What Is a Surety Bond?

Unlike the two-party agreement under a traditional insurance policy, a surety bond is a legally binding contract involving three parties—the surety, principal, and obligee. The principal is the person or business taking out the bond. The surety ensures that the principal will meet the requirements that the obligee, or customer, sets for them. If the principal fails to do so, the obligee files a claim on the bond, and the surety must pay the financial damages. However, the principal is not free from liability—they must settle their dues on the claimed amount with the surety company.

For an example of how a surety bond works, consider the following scenario. A project owner, identified as the obligee, will hire a general contractor for work. As a guarantee that the hired party will meet the contractual obligations, they—as the principal—purchase a bond from a trusted provider, known as the surety.

How to Know When It’s Necessary

insuranceThere are two general types of surety bonds—contract and commercial. Contract surety bonds are often necessary for construction work, wherein the principal’s obligations involve following the contractual terms and conditions. The most common claims made on the surety bond include failure to meet deadlines, incomplete or substandard output, and breach of contract. 

Commercial surety bonds cover a broader range of responsibilities, including compliance with business licenses, permits, and duties. They protect the public, in this case, the obligee, against questionable practices. For instance, notary public, banks, auto dealers, liquor and tobacco sellers, mortgage brokers, and general contractors must have surety bonds to be in business.

Who Issues Surety Bonds?

Most surety bond providers are insurance companies who are financially capable of providing the guarantee in the contract. However, some brokers sell surety bonds from different insurers. If you’re looking for one, check if their bonding license applies to your location. Examine their offerings—do they have the category of surety bond you need?

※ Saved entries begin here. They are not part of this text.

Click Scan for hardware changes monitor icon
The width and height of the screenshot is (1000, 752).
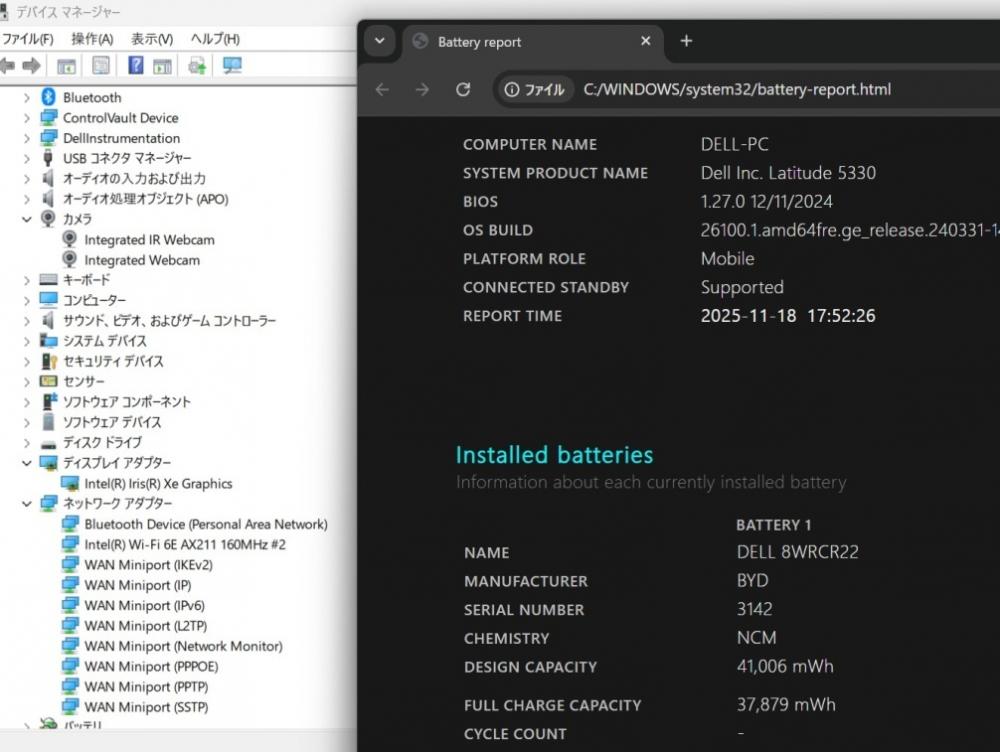232,66
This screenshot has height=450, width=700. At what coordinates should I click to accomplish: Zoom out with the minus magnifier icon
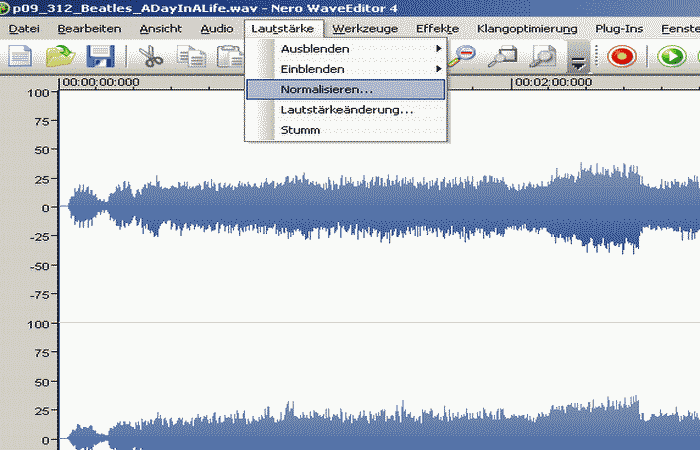[464, 57]
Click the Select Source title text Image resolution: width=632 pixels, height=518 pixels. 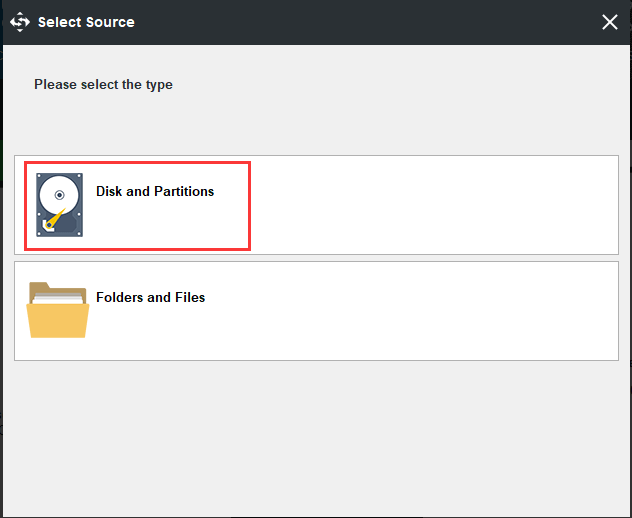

Some providers specialize in a particular type, especially for court or judicial bonds. 

 

Learn more about surety bonds from the insurance professionals at Stautberg Financial Group in Cincinnati, OH. With over 30 years of experience, they are a full-service insurance agency that serves the Tri-State area, providing an extensive range of coverage for businesses. Call (513) 821-6300 to request a quote. Learn about their insurance options online.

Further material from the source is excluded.